# TEKS:
Sang Imam memiliki nama Muhammad bin Muhammad bin Muhammad bin Ahmad Abu Hamid At-Thusi Al-Ghazali. Dikenal juga sebagai hujjatul islam. Ia lahir di Thus, Khurasan pada tahun 450 H /1058 M. Ayahnya merupakan seorang pemintal kain wol. Menjelang wafatnya, ayahnya berwasiat kepada Imam Ghazali dan saudaranya, Ahmad untuk pergi ke sahabat ayahnya, yang dikenal sebagai orang yang baik. Ayahnya berpesan kepada sahabatnya tersebut, “Sungguh aku menyesal telah luput dalam mengajarkan agama pada anakku, dan aku ingin mengejar apa yang telah aku lalaikan. Maka aku ingin engkau untuk memenuhi segala yang telah aku lalaikan tersebut.”
Ketika ayahnya meninggal, sahabatnya tersebut menerima Ahmad, dan Imam Ghazali dan mengajar mereka. Suatu saat, sahabat ayahnya tersebut kekurangan makanan untuk mereka. Ia berkata kepada mereka berdua, “Ketahuilah bahwa aku telah menafkahkan kepada kalian apa yang aku punya, dan aku adalah seorang yang fakir. Pergilah meminta bantuan ke sekolah, seakan-akan kalian sedang menuntut ilmu di sana, dan makanan di sana.” Maka Imam Ghazali dan Ahmad melakukannya. Mengenai hal ini, Imam Ghazali mengisahkannya, “Dulu kami mencari ilmu untuk selain Allah, maka ilmu itu menolak kecuali ia diperuntukkan untuk Allah.”

# DAFTAR TUGAS:
1 > Tentukan apakah setiap pernyataan berikut sesuai dengan teks tentang Imam Ghazali. Jawab ya atau tidak, lalu kutip kata-kata teks yang menjadi dasarnya.
(a) Imam Ghazali lahir di Thus, Khurasan.
(b) Ayah Imam Ghazali bekerja sebagai pedagang kain sutra.
(c) Sahabat ayah Imam Ghazali adalah orang yang berkecukupan.
2 > Jawab pertanyaan berikut berdasarkan teks tentang Imam Ghazali.
(a) Dengan sebutan apa Imam Ghazali juga dikenal?
(b) Siapa nama saudara Imam Ghazali?
(c) Ke mana sahabat ayahnya menyuruh mereka berdua pergi meminta bantuan?
3 > Teruskan kisah hidup Imam Ghazali, mulai setelah kalimat terakhir teks.

# DATA DITAMPILKAN:
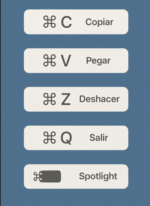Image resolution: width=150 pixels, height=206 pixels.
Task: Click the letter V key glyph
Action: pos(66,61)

---

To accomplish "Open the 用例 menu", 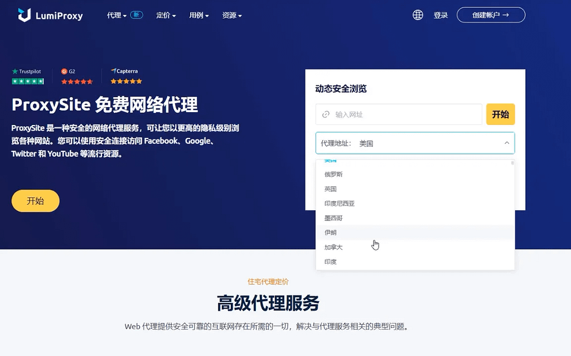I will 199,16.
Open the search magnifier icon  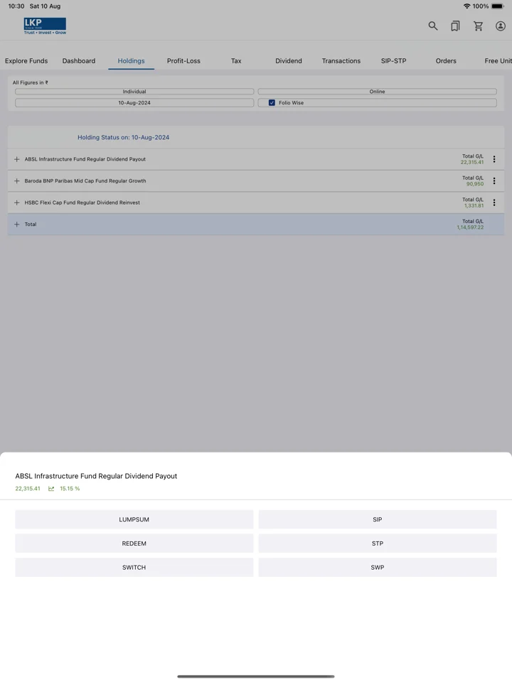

# JAWABAN TERTULIS:
1 >
(a) Ya: "Ia lahir di Thus, Khurasan pada tahun 450 H /1058 M."
(b) Tidak: "Ayahnya merupakan seorang pemintal kain wol."
(c) Tidak: "aku adalah seorang yang fakir."

2 >
(a) Hujjatul islam.
(b) Ahmad.
(c) Ke sekolah.

3 >
Sifat Sang Ayah
Ayah Imam Ghazali merupakan seorang salih yang fakir. Ia senang duduk di majelis penuntut ilmu, dan berkhidmat pada mereka, termasuk memberi nafkah kepada mereka semampunya. Dikisahkan, jika ia mendengar perkataan para penuntut ilmu, ia kerap menangis dan memohon kepada Allah agar dikaruniakan anak yang faqih dan mencintai majelis nasehat. Di satu waktu yang lain, ia juga meminta kepada Allah agar dikaruniakan anak yang mampu memberi nasehat, dan Allah mengabulkan doanya.
Perjalanan Menuntut Ilmu
Imam Ghazali mempelajari fikih di negerinya kepada Ahmad ibn Muhammad Al-Radhakani, kemudian pergi ke Jurjan, Iran untuk belajar kepada Imam Abi Nashr Al-Isma’ili, kemudian ia kembali ke Thus.
Perjalanan ke Naisabur
Imam Ghazali pergi ke Naisabur untuk belajar kepada Imam Juwaini. Ia belajar hingga piawai dalam memahami madzhab, khilaf di antaranya, hingga perdebatan dan logika. Ia juga belajar tentang hikmah dan filsafat, hingga memahami perkataan imam-imam ilmu-ilmu tersebut. Ia berada di tingkatan pemahaman yang siap untuk mendebat dan menjawab pendapat-pendapat tersebut.
Imam Ghazali dikenal memiliki kecerdasan yang luar biasa, serta memiliki pemahaman yang dalam. Imam Haramain menggambarkan Imam Ghazali sebagai “lautan yang menenggelamkan.”
Kunjungannya ke Menteri Nizham Al-Mulk
Setelah Imam Haramain wafat, Al-Ghazali pergi ke ‘Askar, untuk menemui seorang menteri, Nizham Al-Mulk. Kemudian ia berdebat dengan para imam dan ‘ulama di sana, sehingga orang-orang mengenalnya dengan keutamaannya. Kemudian ia untuk membangun madrasah di Baghdad, dan mengajar di sana. Ia tiba di Baghdad pada tahun 484 H.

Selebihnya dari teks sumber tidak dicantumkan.